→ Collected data
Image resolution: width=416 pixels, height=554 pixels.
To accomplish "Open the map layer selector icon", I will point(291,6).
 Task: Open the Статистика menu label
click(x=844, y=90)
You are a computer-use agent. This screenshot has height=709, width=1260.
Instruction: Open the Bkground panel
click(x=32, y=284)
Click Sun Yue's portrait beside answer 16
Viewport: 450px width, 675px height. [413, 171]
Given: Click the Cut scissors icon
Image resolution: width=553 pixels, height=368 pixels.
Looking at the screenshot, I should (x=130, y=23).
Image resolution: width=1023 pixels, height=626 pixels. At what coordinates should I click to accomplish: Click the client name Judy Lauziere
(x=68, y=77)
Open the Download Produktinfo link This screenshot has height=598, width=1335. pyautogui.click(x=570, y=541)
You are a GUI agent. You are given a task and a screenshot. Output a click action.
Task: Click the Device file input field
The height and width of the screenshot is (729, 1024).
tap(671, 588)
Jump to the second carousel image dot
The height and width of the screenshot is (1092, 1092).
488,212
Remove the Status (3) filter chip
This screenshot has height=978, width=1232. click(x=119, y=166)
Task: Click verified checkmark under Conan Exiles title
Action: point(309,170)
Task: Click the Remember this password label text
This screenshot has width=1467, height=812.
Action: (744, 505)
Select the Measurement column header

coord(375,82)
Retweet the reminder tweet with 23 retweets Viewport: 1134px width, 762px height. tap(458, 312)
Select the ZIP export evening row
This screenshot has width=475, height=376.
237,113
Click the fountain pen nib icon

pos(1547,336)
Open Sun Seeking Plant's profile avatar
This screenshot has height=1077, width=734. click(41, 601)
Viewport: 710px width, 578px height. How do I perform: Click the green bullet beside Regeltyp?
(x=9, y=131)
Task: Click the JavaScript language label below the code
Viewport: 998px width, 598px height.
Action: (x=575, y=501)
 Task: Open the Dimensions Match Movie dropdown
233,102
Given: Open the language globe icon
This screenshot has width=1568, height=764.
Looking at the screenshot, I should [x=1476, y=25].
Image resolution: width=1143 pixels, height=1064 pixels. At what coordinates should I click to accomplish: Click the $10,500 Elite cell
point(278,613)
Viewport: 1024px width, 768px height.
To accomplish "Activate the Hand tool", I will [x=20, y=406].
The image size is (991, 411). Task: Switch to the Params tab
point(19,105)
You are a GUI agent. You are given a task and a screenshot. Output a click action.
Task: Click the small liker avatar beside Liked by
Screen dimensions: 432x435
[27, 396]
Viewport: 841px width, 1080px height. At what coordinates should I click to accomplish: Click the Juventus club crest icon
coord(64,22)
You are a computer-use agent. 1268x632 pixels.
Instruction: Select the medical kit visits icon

→ TASK TO COMPLETE
Retype the records above from the very first line down to the line with "Given: Click the Cut scissors icon", keeping both of those lines. Include nothing beyond them.

→ EXERCISE RESULT
Image resolution: width=416 pixels, height=554 pixels.
To accomplish "Open the map layer selector icon", I will point(291,6).
 Task: Open the Статистика menu label
click(x=844, y=90)
You are a computer-use agent. This screenshot has height=709, width=1260.
Instruction: Open the Bkground panel
click(x=32, y=284)
Click Sun Yue's portrait beside answer 16
Viewport: 450px width, 675px height. [413, 171]
Given: Click the Cut scissors icon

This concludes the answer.